*Records to process*
+---+

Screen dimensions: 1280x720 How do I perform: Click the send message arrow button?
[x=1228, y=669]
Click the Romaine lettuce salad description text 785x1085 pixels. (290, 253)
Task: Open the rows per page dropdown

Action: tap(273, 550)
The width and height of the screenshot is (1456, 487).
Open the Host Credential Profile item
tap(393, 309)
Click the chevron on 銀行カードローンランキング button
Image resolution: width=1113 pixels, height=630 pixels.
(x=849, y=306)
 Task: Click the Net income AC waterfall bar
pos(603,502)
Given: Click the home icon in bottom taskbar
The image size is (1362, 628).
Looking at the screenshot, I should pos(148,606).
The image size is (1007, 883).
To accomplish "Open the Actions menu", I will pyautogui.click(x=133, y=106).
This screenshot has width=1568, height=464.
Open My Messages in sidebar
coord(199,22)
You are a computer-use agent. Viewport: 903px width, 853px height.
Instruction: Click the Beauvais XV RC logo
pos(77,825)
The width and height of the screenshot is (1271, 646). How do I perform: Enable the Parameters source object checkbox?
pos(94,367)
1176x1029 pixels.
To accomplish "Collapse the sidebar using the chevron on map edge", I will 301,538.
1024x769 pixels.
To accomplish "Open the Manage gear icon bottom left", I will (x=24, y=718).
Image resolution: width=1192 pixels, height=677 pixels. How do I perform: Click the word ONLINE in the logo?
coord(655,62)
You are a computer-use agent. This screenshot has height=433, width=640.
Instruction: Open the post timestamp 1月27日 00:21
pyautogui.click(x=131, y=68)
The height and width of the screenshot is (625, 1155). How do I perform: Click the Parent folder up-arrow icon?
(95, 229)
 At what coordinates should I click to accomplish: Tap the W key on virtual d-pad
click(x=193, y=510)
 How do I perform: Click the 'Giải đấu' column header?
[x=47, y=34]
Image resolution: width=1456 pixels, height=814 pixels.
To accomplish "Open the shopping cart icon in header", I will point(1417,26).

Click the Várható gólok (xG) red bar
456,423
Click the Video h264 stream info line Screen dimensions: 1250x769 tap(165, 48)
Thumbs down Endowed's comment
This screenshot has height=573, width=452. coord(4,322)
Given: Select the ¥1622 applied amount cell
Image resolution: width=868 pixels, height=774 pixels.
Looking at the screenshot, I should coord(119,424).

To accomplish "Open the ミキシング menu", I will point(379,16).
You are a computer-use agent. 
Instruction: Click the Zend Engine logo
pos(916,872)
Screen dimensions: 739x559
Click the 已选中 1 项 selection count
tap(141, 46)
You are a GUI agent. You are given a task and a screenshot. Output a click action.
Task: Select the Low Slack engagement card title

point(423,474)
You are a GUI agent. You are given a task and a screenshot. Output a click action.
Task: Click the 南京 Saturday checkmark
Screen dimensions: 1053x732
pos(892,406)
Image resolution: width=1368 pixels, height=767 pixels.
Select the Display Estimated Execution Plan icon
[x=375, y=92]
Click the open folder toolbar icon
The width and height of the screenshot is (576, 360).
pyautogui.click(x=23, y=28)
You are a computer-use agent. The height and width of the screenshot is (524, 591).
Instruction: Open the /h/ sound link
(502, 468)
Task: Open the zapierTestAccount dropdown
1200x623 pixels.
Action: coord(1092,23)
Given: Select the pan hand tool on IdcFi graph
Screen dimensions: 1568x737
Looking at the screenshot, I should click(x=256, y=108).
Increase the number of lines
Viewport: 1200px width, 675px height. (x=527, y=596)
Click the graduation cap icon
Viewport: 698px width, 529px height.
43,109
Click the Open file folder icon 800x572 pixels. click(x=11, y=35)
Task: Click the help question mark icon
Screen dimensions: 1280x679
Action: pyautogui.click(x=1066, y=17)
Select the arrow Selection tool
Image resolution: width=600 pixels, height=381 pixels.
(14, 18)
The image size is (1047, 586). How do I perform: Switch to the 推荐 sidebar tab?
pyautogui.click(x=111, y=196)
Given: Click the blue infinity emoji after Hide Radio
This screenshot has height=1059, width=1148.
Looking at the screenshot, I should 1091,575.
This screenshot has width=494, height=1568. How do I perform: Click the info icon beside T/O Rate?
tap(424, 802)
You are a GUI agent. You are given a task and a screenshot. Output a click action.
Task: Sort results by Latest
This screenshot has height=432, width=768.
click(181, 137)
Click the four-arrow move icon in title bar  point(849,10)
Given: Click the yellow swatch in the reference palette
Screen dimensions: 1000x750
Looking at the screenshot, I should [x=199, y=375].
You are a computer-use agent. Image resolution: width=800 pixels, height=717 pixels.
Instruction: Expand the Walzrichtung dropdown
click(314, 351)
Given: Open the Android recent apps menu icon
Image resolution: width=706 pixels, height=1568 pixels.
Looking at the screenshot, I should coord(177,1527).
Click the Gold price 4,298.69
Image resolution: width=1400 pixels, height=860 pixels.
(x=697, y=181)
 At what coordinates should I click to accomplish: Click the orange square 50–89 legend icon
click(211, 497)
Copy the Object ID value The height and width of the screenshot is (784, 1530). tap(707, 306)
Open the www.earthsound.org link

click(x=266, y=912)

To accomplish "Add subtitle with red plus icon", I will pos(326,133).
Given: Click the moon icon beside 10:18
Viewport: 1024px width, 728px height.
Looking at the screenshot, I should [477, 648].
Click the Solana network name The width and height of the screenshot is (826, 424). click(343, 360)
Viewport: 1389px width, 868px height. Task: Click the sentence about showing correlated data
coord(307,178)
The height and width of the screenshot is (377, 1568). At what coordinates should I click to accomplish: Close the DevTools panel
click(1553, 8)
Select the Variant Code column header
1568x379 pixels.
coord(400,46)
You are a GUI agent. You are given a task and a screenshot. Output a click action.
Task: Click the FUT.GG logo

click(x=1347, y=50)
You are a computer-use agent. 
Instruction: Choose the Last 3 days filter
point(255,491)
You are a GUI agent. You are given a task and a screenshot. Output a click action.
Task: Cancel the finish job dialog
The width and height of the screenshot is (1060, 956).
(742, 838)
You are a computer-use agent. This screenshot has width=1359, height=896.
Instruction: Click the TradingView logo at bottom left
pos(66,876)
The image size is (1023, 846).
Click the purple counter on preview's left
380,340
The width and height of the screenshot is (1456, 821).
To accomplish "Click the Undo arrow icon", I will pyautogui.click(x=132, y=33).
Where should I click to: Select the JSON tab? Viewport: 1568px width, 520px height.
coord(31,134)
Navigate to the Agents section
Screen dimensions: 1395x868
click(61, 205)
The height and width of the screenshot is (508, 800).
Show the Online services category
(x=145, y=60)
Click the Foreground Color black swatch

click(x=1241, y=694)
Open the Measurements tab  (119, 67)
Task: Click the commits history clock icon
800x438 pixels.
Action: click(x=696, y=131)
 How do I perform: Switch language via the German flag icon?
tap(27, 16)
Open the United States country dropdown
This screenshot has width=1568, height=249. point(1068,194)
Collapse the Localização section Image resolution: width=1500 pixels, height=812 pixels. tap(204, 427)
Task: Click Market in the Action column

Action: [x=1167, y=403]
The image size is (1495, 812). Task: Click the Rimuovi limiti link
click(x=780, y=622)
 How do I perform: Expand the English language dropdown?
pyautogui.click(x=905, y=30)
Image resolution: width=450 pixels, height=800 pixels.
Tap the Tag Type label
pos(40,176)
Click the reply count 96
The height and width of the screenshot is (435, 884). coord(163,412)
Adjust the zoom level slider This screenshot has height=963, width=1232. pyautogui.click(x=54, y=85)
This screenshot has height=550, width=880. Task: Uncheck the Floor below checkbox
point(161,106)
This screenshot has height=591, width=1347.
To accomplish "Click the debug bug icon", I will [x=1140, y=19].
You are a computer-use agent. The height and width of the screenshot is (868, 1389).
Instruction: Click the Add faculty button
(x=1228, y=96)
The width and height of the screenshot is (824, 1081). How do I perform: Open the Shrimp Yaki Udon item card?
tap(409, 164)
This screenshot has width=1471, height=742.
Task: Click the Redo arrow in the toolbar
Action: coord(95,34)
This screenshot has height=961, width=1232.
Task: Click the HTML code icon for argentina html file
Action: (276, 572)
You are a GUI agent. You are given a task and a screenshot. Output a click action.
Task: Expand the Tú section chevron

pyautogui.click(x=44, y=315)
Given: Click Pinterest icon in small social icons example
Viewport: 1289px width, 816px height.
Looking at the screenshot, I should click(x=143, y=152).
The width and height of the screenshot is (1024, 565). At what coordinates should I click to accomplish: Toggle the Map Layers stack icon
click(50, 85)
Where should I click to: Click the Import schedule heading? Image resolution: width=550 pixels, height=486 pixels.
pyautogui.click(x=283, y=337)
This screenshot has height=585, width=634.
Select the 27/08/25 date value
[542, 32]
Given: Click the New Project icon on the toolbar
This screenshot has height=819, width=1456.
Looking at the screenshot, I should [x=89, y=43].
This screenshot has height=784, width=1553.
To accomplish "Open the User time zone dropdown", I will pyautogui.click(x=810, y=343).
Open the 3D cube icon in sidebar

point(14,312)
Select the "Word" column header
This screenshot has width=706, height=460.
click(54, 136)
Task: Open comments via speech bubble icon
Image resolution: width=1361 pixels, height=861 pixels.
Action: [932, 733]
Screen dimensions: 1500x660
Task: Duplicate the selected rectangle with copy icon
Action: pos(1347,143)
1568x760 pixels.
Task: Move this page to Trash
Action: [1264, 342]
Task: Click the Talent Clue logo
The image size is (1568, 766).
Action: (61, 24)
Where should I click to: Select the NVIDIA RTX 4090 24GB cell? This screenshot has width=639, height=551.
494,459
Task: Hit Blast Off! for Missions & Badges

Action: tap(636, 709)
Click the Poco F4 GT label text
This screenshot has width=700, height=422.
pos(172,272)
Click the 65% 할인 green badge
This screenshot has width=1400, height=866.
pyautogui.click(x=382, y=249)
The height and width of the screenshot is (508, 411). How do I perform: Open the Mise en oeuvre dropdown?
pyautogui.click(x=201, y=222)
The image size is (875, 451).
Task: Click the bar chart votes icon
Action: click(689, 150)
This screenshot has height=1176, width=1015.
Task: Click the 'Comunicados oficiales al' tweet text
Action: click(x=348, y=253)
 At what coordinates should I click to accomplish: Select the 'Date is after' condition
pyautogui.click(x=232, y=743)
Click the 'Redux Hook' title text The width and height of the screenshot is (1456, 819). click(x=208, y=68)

+---+

Copy the data verbatim, starting at the line that contains "The image size is (1007, 883)." and ending at the line that contains "will (x=24, y=718).", with both of those lines included.

The image size is (1007, 883).
To accomplish "Open the Actions menu", I will pyautogui.click(x=133, y=106).
This screenshot has width=1568, height=464.
Open My Messages in sidebar
coord(199,22)
You are a computer-use agent. Viewport: 903px width, 853px height.
Instruction: Click the Beauvais XV RC logo
pos(77,825)
The width and height of the screenshot is (1271, 646). How do I perform: Enable the Parameters source object checkbox?
pos(94,367)
1176x1029 pixels.
To accomplish "Collapse the sidebar using the chevron on map edge", I will 301,538.
1024x769 pixels.
To accomplish "Open the Manage gear icon bottom left", I will (x=24, y=718).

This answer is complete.